I am again at cross roads. My last two years of graduate education has put me in such a comfortable position that I am just unwilling to budge. Oh! Sparing the first year though when I had to go through a psycho landlady, an even more psycho roommate; a few burnt feathers at the end of it, life almost changed after I started living on campus. With a house just five minutes from all good things – lab, Tim Horton’s/Starbucks and all my dear friends, I am nestled with all cozy comforts that university life provides. I am reminded of the cheese story. :)
But, its time to move on now. I am done with my Master’s and I have to move out of campus. I know I am just kidding myself that I will still be able to live the same life but it’s just not going to be the same whether I take up a job or I continue to do further studies in Netherlands. My grad life has been unique to me because I think for the first time in my life I truly had lot of friends and really really enjoyed myself. My undergrad life was very simple. It was about 9 girls in my class and the biggest thing that we did was go together for a movie after each semester exam :). Life was extremely simple. I did enjoy it but never did I really do anything different or unpredictable. In fact I was such a home pigeon that never once have my parents complained about me being out of bounds or typically “ooru suttifying” type of a person. The only “social” activities that I involved myself in were the time to time volleyball matches, social service activities :D and that’s about it. But I guess grad life gave me that living on the edge experience ( Okie now, compared to a looooot of other people this might be peanuts but hey I am my own judge here :)). I have ooru suttified so damn much that I some times feel that I need some time and space of my own. I have thoroughly enjoyed myself. Every single time I need anything, feel lonely or am simply bored, I have some one to pamper me. It is almost like a family.
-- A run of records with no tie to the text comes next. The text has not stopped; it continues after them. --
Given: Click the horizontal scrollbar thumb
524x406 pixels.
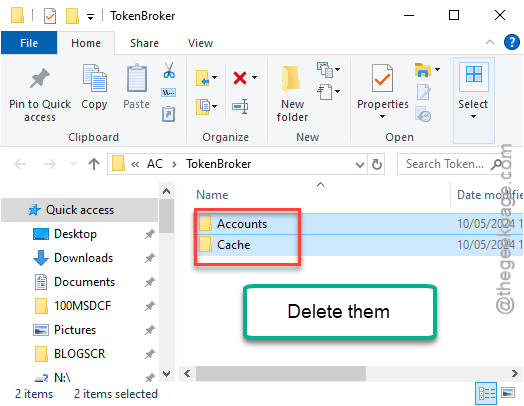Looking at the screenshot, I should point(281,373).
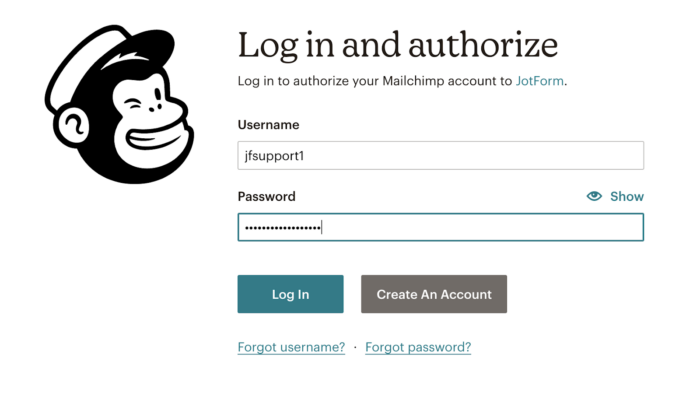The image size is (700, 410).
Task: Click the jfsupport1 text in Username
Action: click(275, 155)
Simply put, I am just scared to get out of my comfort zone and start all over again, especially if I am going to Netherlands. I know that the program is good and worse come worse career wise I will be exactly where I am today. I am pretty excited that its “Europe” and I will obviously have a looot of new things to dig in…new culture and come to think of it I would have lived in three continents by then. I will sort of have a work experience by the end of it. And plus its major time recession period now. Its probably the best time to be in Grad school :D. I will be out of this program by 2011 and baam!! the economy is back to normal and the princess lives happily ever after. Sighhhhhhhhh!!! That was a good dream. Well, okie so that’s the supposed good side of it. But the truth is I have got to face two years of loneliness in a totally new place where even the language is unknown to me and I have to come on top of it at the end of it all. Lets face it there is obviously no family there and I would be more than happy to have even a few decent desis around. And more importantly it must all actually help in the fulfillment of my big dreams ( ‘ado anda paravail pola vazhavendum’ look :D ). Haha….I am majorly confused.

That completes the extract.